-- begin Material shown --

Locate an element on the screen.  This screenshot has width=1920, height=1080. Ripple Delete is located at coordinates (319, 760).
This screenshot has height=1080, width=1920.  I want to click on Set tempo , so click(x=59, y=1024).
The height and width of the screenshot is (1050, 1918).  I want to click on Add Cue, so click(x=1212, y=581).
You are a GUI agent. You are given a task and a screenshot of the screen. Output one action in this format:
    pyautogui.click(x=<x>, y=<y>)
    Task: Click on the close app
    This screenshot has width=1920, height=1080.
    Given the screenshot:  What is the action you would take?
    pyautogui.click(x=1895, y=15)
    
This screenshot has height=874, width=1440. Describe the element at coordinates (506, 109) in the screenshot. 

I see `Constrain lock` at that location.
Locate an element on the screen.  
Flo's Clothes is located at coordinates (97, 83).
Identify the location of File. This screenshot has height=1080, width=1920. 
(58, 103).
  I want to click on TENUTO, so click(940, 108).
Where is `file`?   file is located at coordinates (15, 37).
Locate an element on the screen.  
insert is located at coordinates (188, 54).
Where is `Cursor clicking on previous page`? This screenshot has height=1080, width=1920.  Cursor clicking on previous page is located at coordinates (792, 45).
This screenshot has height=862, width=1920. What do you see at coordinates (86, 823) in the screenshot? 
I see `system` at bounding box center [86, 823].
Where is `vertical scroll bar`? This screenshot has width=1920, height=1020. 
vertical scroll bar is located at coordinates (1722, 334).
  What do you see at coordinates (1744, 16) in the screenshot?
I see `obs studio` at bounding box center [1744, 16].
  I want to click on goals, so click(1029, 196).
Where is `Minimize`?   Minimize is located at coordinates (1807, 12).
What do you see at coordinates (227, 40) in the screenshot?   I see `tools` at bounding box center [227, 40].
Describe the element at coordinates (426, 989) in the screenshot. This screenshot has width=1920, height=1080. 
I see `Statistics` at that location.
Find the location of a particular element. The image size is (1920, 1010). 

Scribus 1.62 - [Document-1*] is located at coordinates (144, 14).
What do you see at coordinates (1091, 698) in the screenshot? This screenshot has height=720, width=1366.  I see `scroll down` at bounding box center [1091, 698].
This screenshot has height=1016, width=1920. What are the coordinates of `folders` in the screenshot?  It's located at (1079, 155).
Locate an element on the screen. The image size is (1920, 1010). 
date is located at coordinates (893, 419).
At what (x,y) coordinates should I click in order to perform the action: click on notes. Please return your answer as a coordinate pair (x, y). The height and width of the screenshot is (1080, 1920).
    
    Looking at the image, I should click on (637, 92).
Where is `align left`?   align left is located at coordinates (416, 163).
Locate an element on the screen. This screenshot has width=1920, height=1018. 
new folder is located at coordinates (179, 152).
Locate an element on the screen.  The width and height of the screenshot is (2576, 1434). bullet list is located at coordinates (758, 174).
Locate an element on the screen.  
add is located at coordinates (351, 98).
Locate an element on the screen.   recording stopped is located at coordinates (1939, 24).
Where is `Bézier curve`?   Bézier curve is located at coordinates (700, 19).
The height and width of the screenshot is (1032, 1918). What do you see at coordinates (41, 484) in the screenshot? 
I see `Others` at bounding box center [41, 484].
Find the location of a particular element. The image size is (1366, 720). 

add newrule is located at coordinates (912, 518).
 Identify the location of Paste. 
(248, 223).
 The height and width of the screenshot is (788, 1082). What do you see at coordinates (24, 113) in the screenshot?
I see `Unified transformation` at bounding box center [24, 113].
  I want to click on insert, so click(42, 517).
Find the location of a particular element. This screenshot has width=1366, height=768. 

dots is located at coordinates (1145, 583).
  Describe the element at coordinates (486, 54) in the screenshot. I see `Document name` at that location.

-- end Material shown --

Output all of the data above verbatim, line for line, with no changes.

Locate an element on the screen.  This screenshot has width=1920, height=1080. Ripple Delete is located at coordinates (319, 760).
This screenshot has height=1080, width=1920.  I want to click on Set tempo , so click(x=59, y=1024).
The height and width of the screenshot is (1050, 1918).  I want to click on Add Cue, so click(x=1212, y=581).
You are a GUI agent. You are given a task and a screenshot of the screen. Output one action in this format:
    pyautogui.click(x=<x>, y=<y>)
    Task: Click on the close app
    This screenshot has width=1920, height=1080.
    Given the screenshot:  What is the action you would take?
    pyautogui.click(x=1895, y=15)
    
This screenshot has height=874, width=1440. Describe the element at coordinates (506, 109) in the screenshot. 

I see `Constrain lock` at that location.
Locate an element on the screen.  
Flo's Clothes is located at coordinates (97, 83).
Identify the location of File. This screenshot has height=1080, width=1920. 
(58, 103).
  I want to click on TENUTO, so click(940, 108).
Where is `file`?   file is located at coordinates (15, 37).
Locate an element on the screen.  
insert is located at coordinates (188, 54).
Where is `Cursor clicking on previous page`? This screenshot has height=1080, width=1920.  Cursor clicking on previous page is located at coordinates (792, 45).
This screenshot has height=862, width=1920. What do you see at coordinates (86, 823) in the screenshot? 
I see `system` at bounding box center [86, 823].
Where is `vertical scroll bar`? This screenshot has width=1920, height=1020. 
vertical scroll bar is located at coordinates (1722, 334).
  What do you see at coordinates (1744, 16) in the screenshot?
I see `obs studio` at bounding box center [1744, 16].
  I want to click on goals, so click(1029, 196).
Where is `Minimize`?   Minimize is located at coordinates (1807, 12).
What do you see at coordinates (227, 40) in the screenshot?   I see `tools` at bounding box center [227, 40].
Describe the element at coordinates (426, 989) in the screenshot. This screenshot has width=1920, height=1080. 
I see `Statistics` at that location.
Find the location of a particular element. The image size is (1920, 1010). 

Scribus 1.62 - [Document-1*] is located at coordinates (144, 14).
What do you see at coordinates (1091, 698) in the screenshot? This screenshot has height=720, width=1366.  I see `scroll down` at bounding box center [1091, 698].
This screenshot has height=1016, width=1920. What are the coordinates of `folders` in the screenshot?  It's located at (1079, 155).
Locate an element on the screen. The image size is (1920, 1010). 
date is located at coordinates (893, 419).
At what (x,y) coordinates should I click in order to perform the action: click on notes. Please return your answer as a coordinate pair (x, y). The height and width of the screenshot is (1080, 1920).
    
    Looking at the image, I should click on (637, 92).
Where is `align left`?   align left is located at coordinates (416, 163).
Locate an element on the screen. This screenshot has width=1920, height=1018. 
new folder is located at coordinates (179, 152).
Locate an element on the screen.  The width and height of the screenshot is (2576, 1434). bullet list is located at coordinates (758, 174).
Locate an element on the screen.  
add is located at coordinates (351, 98).
Locate an element on the screen.   recording stopped is located at coordinates (1939, 24).
Where is `Bézier curve`?   Bézier curve is located at coordinates (700, 19).
The height and width of the screenshot is (1032, 1918). What do you see at coordinates (41, 484) in the screenshot? 
I see `Others` at bounding box center [41, 484].
Find the location of a particular element. The image size is (1366, 720). 

add newrule is located at coordinates (912, 518).
 Identify the location of Paste. 
(248, 223).
 The height and width of the screenshot is (788, 1082). What do you see at coordinates (24, 113) in the screenshot?
I see `Unified transformation` at bounding box center [24, 113].
  I want to click on insert, so click(42, 517).
Find the location of a particular element. This screenshot has width=1366, height=768. 

dots is located at coordinates (1145, 583).
  Describe the element at coordinates (486, 54) in the screenshot. I see `Document name` at that location.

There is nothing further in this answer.